Page MenuHomePhabricator

Reimport image recommendation data into search index
Closed, DeclinedPublic

Description

In T285817: Add an image: load static file to search index a list of pages which have image recommendations have been imported into the search index (as recommendation.image weighted tags) for use by the GrowthExperiments suggested edits feature. Initial versions of the suggested edits code can't handle infoboxes; our plan was to filter these out via additional search terms. Unfortunately we have found (T291232: Add an image: exclude certain articles ) that the number of infobox templates is too large for that, even taking into account that some infobox templates reuse others as building blocks. So unfortunately we need to rethink our approach.

The script that generated the list of pages can deal with infoboxes (the exact logic is: find wikidata items which are "instance of: Wikimedia infobox template", follow the site links to the templates, exclude pages which transclude any such template). So one possible option we'd like to discuss is regenerating the list and redoing the import. (The existing index entries would have to be deleted first, presumably.)

This is somewhat suboptimal in that we couldn't change the list of infobox templates over time, and in that an article might start or stop using an infobox over time, and this would be a one-time import so it couldn't follow that; but we can deal with that much discrepancy.

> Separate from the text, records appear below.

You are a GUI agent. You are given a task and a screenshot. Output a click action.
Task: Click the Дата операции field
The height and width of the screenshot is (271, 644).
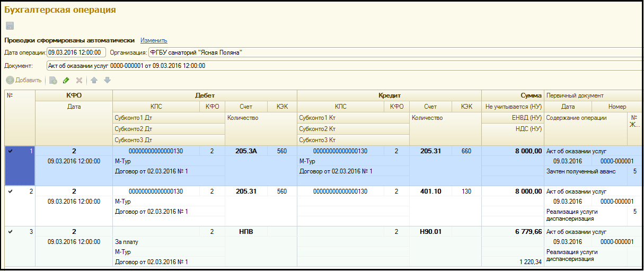coord(76,53)
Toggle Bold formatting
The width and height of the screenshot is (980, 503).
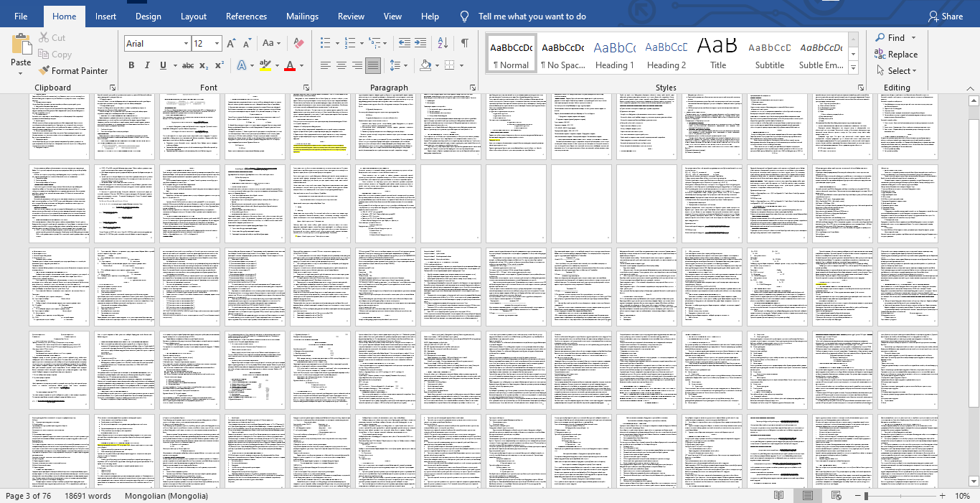(131, 65)
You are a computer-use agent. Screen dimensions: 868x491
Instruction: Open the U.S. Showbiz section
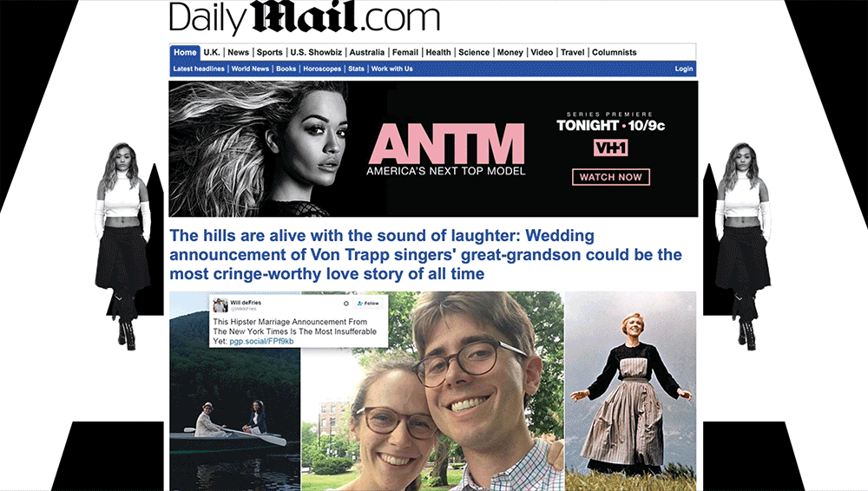[x=316, y=53]
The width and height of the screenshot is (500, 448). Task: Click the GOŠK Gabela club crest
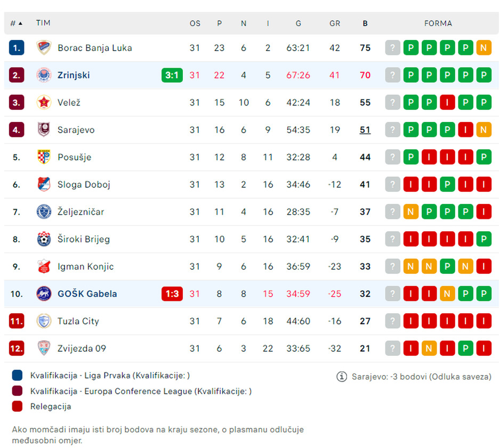44,294
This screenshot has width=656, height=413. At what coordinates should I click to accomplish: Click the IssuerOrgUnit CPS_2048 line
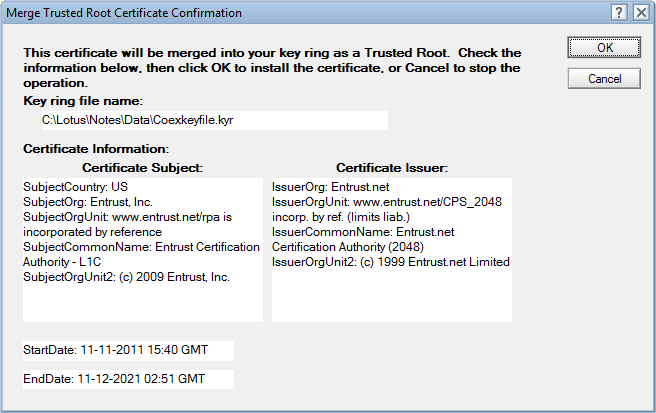pos(387,202)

The other idea we could come up (preferred, if feasible) with is T292141: Add an image: search keyword for articles which have infoboxes.

Event Timeline

If we still have the old file we sent I believe that we can diff the two versions of the file (adding support for tag removal via the __DELETE_GROUPING__ magic word) and ship the delta (we could also go for a brute-force delete all re-add all I suppose). Having such possibility would allow to iterate again and possibly fix another problem in the future.

@Tgr , do you have a priority for this task? Want to make sure we're not blocking anything on your side.

We are hoping to get the application ready by the beginning of November so if it would be possible to get either this or T292141 done by that time, that would be great. If we go with T292141, we can probably write the code, but would like to get a review.